[Stored records]
------------------------------------------------------------

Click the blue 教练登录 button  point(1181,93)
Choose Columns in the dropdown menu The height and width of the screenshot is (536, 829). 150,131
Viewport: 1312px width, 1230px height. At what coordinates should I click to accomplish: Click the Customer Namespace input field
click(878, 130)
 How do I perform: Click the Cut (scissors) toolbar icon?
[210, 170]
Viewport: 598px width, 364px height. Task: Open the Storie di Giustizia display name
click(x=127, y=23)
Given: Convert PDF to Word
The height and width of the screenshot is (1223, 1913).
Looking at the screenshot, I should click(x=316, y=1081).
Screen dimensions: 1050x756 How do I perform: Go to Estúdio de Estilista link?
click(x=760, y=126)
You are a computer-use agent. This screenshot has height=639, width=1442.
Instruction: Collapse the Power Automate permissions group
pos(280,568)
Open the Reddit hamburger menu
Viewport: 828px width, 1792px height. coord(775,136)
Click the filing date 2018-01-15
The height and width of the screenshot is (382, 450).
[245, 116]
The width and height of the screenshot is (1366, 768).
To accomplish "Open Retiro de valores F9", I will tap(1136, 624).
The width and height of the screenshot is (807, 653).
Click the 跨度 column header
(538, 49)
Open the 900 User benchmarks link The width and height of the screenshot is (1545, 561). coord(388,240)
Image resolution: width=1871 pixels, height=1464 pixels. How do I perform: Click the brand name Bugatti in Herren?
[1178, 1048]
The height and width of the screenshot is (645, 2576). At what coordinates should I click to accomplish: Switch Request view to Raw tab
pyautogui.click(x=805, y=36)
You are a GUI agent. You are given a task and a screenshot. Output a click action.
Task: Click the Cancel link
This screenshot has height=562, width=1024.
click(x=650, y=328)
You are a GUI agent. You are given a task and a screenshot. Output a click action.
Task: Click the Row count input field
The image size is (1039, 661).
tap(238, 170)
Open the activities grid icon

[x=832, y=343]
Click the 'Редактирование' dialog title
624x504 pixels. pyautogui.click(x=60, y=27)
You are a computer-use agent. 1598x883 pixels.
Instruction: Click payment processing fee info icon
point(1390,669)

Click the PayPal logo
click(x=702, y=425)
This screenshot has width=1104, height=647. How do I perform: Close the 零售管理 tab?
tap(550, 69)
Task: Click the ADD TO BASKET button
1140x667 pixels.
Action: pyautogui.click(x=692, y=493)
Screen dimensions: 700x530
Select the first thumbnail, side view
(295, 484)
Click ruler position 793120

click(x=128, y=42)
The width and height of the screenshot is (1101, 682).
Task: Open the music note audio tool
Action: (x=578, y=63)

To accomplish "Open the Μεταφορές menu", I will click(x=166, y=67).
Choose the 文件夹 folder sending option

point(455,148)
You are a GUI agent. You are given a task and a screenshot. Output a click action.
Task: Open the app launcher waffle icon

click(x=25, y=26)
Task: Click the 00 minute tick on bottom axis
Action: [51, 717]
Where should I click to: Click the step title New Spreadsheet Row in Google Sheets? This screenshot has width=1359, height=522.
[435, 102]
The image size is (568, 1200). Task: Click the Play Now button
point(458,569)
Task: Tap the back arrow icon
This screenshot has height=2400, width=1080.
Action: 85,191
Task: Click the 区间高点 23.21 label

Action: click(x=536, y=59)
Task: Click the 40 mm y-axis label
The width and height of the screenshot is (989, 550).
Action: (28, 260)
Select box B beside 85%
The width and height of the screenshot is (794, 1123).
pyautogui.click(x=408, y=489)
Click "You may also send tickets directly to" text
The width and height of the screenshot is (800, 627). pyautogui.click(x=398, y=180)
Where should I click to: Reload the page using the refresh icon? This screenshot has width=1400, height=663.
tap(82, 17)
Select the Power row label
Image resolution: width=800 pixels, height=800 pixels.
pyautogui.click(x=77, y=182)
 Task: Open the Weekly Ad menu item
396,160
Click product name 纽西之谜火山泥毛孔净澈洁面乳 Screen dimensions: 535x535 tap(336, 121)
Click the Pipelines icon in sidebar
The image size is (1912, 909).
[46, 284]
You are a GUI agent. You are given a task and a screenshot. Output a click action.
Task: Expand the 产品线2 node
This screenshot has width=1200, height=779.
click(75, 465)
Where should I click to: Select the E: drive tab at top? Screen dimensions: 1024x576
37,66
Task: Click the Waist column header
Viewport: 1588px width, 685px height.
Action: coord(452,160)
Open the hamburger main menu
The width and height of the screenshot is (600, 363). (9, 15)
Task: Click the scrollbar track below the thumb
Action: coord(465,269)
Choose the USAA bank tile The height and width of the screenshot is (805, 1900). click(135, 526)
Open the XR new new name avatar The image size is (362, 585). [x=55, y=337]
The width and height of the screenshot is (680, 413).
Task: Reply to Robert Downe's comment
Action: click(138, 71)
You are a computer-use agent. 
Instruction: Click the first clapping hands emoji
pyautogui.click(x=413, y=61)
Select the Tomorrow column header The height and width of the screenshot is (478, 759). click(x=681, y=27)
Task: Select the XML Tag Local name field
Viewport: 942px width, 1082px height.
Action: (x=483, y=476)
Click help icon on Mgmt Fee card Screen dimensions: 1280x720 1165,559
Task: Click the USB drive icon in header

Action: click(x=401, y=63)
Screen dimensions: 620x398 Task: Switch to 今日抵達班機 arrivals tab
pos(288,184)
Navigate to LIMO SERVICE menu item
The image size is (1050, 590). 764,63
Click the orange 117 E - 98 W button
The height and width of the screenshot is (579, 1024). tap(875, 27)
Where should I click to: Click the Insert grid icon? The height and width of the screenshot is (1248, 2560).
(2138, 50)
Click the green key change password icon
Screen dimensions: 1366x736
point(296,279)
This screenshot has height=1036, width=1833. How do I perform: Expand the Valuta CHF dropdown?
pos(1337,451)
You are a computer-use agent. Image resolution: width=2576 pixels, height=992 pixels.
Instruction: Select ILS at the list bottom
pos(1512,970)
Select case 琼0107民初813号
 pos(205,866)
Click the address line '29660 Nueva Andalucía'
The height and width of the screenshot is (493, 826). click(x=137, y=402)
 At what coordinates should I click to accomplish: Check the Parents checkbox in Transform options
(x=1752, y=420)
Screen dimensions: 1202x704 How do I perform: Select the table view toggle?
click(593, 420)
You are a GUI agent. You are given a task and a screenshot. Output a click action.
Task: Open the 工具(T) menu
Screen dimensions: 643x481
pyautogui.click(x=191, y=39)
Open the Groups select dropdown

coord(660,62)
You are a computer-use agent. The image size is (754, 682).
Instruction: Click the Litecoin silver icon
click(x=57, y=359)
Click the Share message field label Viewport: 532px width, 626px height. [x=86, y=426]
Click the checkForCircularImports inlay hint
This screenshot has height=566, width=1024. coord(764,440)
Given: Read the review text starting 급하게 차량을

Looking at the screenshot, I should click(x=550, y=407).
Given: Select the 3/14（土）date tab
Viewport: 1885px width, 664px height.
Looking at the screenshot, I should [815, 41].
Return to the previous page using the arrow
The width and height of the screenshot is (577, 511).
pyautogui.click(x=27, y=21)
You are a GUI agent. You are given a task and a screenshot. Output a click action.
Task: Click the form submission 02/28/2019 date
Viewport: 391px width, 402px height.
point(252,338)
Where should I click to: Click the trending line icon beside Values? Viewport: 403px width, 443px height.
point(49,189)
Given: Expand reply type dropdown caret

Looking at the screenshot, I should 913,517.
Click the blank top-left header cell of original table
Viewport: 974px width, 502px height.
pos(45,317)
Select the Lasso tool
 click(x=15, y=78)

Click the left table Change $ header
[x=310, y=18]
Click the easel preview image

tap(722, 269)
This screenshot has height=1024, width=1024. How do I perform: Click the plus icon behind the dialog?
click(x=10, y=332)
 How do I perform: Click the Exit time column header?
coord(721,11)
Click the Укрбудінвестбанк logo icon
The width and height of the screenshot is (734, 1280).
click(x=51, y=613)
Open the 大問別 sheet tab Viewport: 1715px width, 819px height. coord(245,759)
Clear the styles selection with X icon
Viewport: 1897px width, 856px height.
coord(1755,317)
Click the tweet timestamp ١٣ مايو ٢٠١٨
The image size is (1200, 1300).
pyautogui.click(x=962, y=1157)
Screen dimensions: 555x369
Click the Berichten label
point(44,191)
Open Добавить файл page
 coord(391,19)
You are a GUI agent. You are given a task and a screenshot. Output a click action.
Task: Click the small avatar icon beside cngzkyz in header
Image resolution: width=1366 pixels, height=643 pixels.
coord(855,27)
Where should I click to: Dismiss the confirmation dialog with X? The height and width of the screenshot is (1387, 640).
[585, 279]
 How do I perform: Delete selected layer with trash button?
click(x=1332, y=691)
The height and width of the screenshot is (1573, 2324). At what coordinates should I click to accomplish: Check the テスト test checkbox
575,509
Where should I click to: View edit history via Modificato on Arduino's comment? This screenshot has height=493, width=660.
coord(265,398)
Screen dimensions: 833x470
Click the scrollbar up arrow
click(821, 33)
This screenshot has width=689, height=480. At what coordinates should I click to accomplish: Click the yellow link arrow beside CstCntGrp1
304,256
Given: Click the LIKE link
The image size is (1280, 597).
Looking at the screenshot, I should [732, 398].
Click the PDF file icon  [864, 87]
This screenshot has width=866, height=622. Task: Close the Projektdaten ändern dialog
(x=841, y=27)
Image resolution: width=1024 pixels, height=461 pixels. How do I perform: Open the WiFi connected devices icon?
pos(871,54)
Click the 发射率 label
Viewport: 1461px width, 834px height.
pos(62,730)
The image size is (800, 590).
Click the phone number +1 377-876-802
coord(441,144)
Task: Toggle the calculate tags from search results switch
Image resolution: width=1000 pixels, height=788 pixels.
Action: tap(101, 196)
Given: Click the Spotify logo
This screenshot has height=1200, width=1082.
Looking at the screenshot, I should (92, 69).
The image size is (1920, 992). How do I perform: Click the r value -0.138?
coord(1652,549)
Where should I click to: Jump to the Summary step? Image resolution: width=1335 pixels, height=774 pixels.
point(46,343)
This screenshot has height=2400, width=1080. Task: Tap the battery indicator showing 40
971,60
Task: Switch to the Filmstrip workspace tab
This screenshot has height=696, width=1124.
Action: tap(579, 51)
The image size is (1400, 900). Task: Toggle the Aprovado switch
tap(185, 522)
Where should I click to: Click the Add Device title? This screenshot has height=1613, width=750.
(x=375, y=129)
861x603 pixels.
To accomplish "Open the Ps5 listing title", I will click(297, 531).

------------------------------------------------------------

[Work instruction] Write down exactly the span of lines above from the one containing "Task: Click the Waist column header" to the one containing "Task: Select the XML Tag Local name field", both ends included.

[Exercise result]
Task: Click the Waist column header
Viewport: 1588px width, 685px height.
Action: coord(452,160)
Open the hamburger main menu
The width and height of the screenshot is (600, 363). (9, 15)
Task: Click the scrollbar track below the thumb
Action: coord(465,269)
Choose the USAA bank tile The height and width of the screenshot is (805, 1900). click(135, 526)
Open the XR new new name avatar The image size is (362, 585). [x=55, y=337]
The width and height of the screenshot is (680, 413).
Task: Reply to Robert Downe's comment
Action: click(138, 71)
You are a computer-use agent. 
Instruction: Click the first clapping hands emoji
pyautogui.click(x=413, y=61)
Select the Tomorrow column header The height and width of the screenshot is (478, 759). click(x=681, y=27)
Task: Select the XML Tag Local name field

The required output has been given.